Screenshot grounding data:
=== Begin Enclosure ===
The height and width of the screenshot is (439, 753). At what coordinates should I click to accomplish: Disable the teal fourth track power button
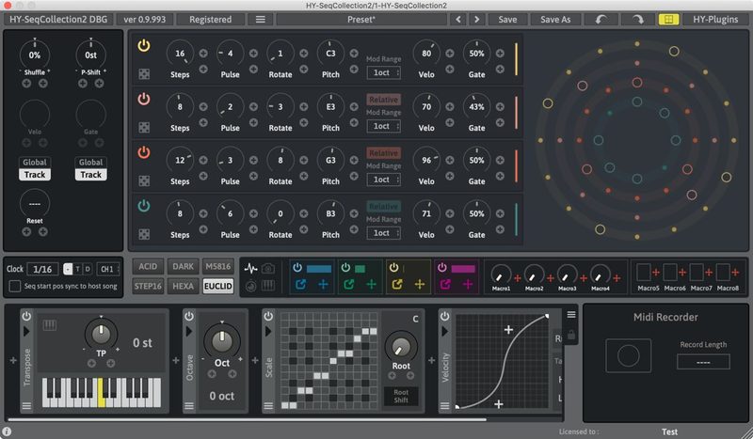[144, 206]
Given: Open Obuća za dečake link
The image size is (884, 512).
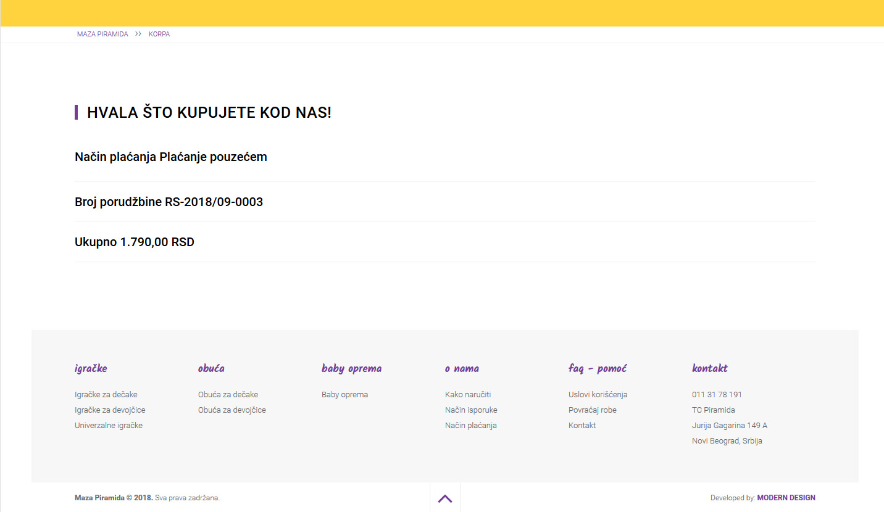Looking at the screenshot, I should (228, 395).
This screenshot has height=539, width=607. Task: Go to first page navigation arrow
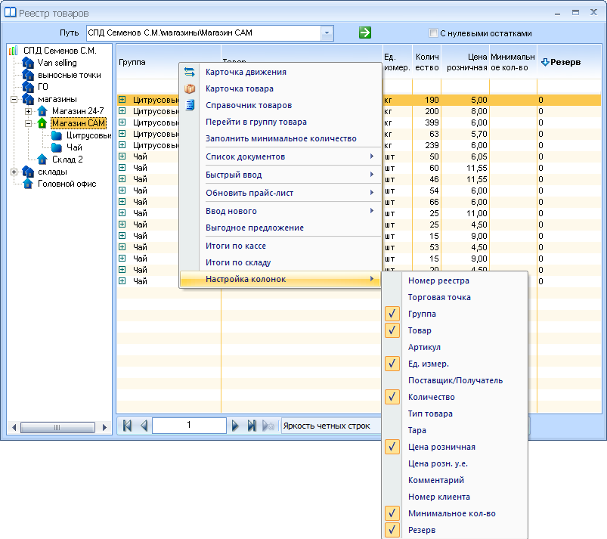pyautogui.click(x=127, y=426)
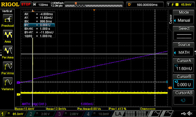This screenshot has height=117, width=196.
Task: Click the highlighted BY cursor readout row
Action: click(39, 25)
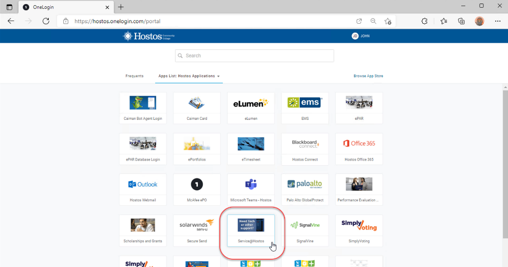Viewport: 508px width, 267px height.
Task: Click into the portal Search field
Action: click(x=254, y=56)
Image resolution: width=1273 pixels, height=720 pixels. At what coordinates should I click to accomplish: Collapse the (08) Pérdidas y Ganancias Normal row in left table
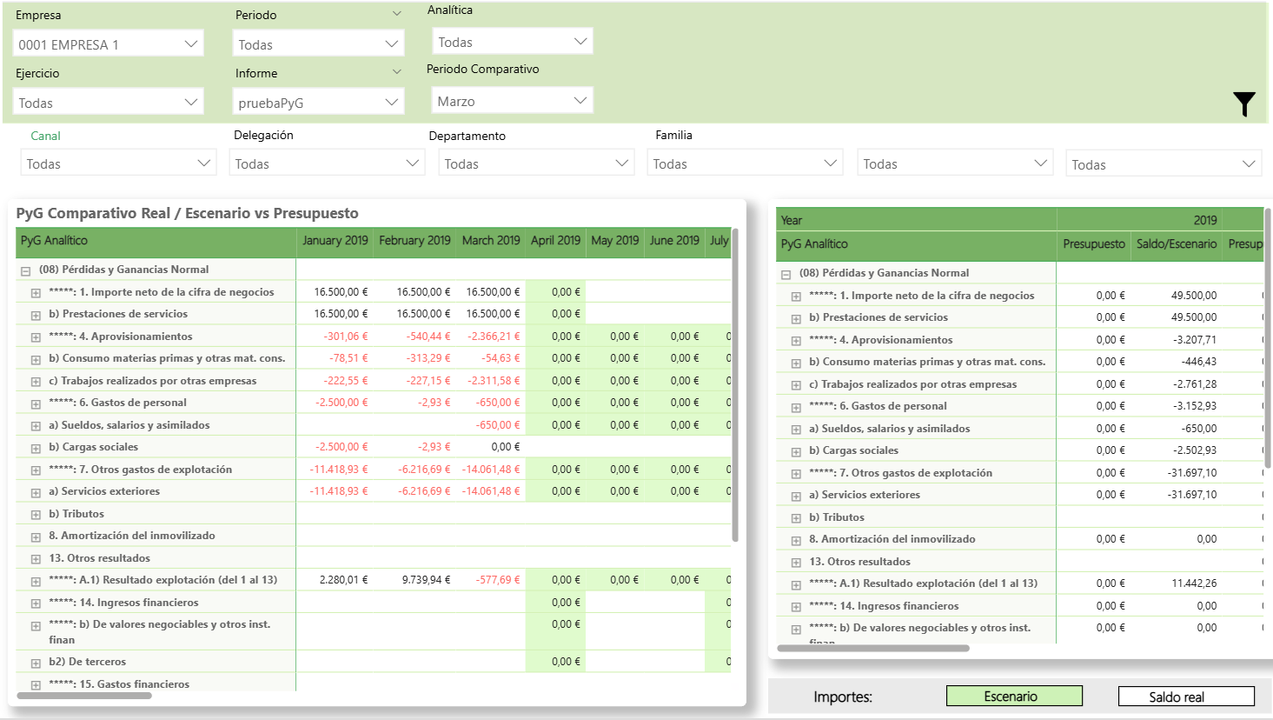coord(26,270)
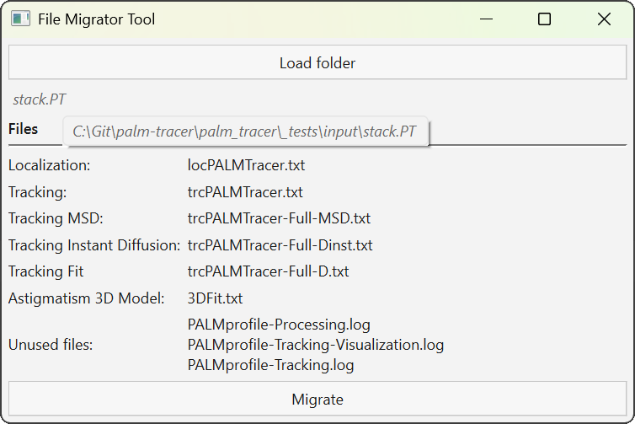Close the File Migrator Tool window

(x=604, y=19)
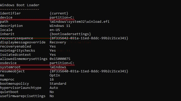
Task: Click the \Windows systemroot value
Action: click(x=58, y=67)
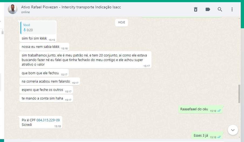
Task: Open the label tag icon in header
Action: pyautogui.click(x=208, y=9)
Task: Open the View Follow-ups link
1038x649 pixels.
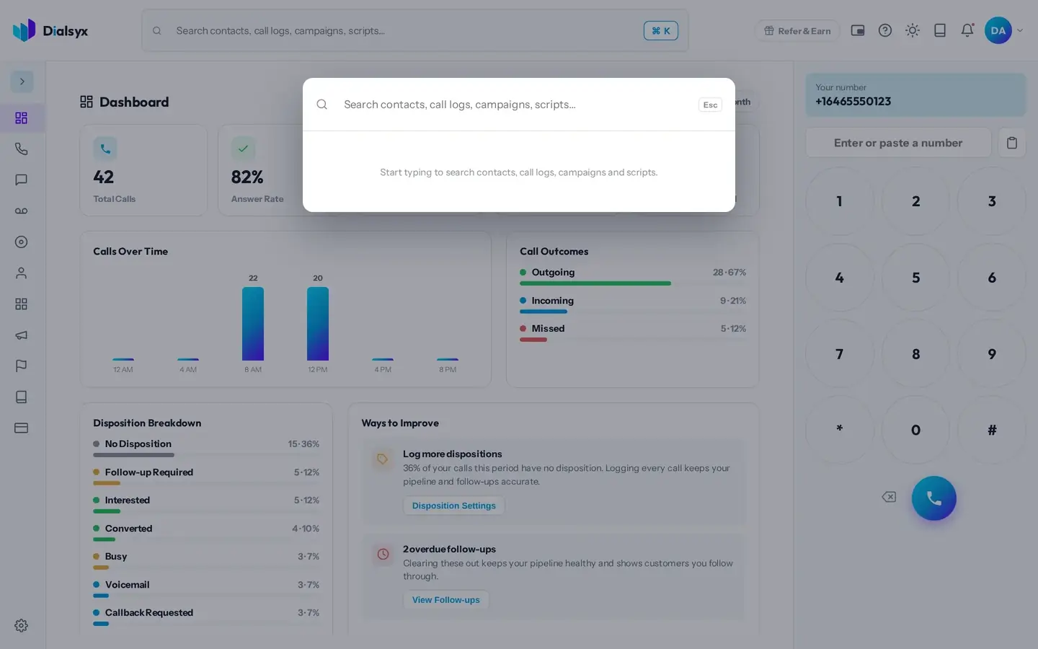Action: pos(445,600)
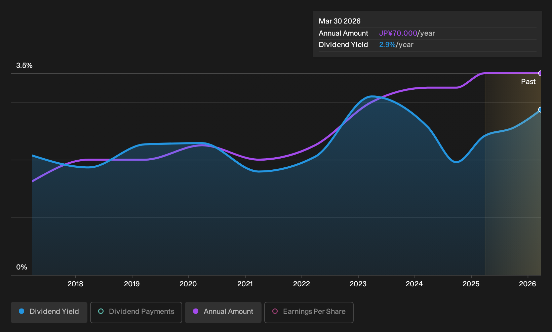Toggle the Dividend Yield legend button
This screenshot has height=332, width=552.
[x=49, y=313]
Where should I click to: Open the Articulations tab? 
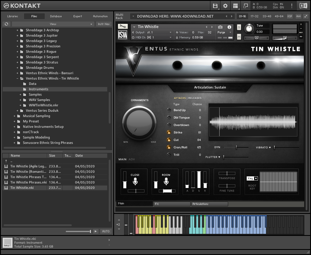[209, 204]
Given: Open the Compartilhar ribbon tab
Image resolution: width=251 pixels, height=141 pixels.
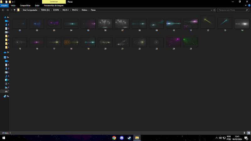Looking at the screenshot, I should 25,5.
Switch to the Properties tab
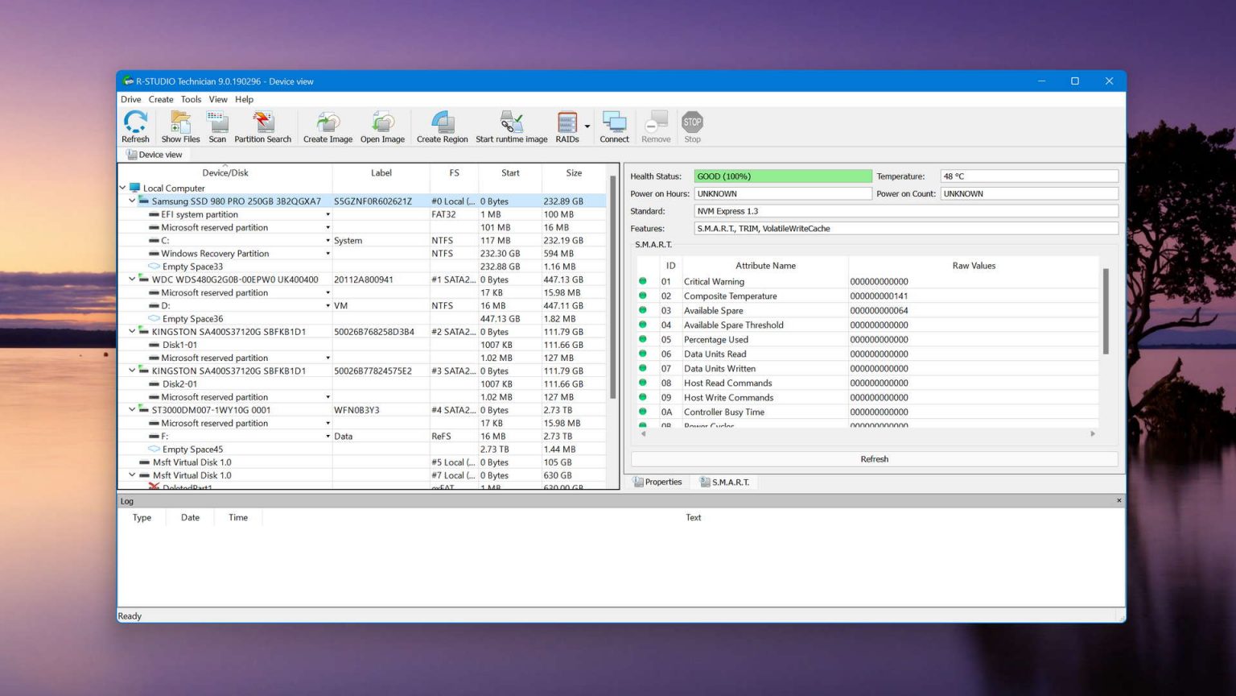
=== End Enclosure ===
### WHAT IS NEEDED
Could you set down the records above exactly, skipping any picture?

### EXERCISE RESULT
The height and width of the screenshot is (439, 753). At what coordinates should I click to accomplish: Disable the teal fourth track power button
[144, 206]
Given: Open Obuća za dečake link
The image size is (884, 512).
Looking at the screenshot, I should (228, 395).
This screenshot has height=539, width=607. Task: Go to first page navigation arrow
pyautogui.click(x=127, y=426)
This screenshot has height=117, width=196.
Task: Click the highlighted BY cursor readout row
Action: click(39, 25)
Viewport: 508px width, 267px height.
Task: Click into the portal Search field
Action: click(x=254, y=56)
Image resolution: width=1273 pixels, height=720 pixels. At what coordinates should I click to accomplish: Collapse the (08) Pérdidas y Ganancias Normal row in left table
coord(26,270)
Close the File Migrator Tool window

(x=604, y=19)
Task: Click the \Windows systemroot value
Action: click(x=58, y=67)
Task: Open the label tag icon in header
Action: pyautogui.click(x=208, y=9)
Task: Open the View Follow-ups link
1038x649 pixels.
Action: pos(445,600)
Toggle the Dividend Yield legend button
This screenshot has height=332, width=552.
[x=49, y=313]
Where should I click to: Open the Articulations tab? 
[209, 204]
Given: Open the Compartilhar ribbon tab
Image resolution: width=251 pixels, height=141 pixels.
Looking at the screenshot, I should 25,5.
Switch to the Properties tab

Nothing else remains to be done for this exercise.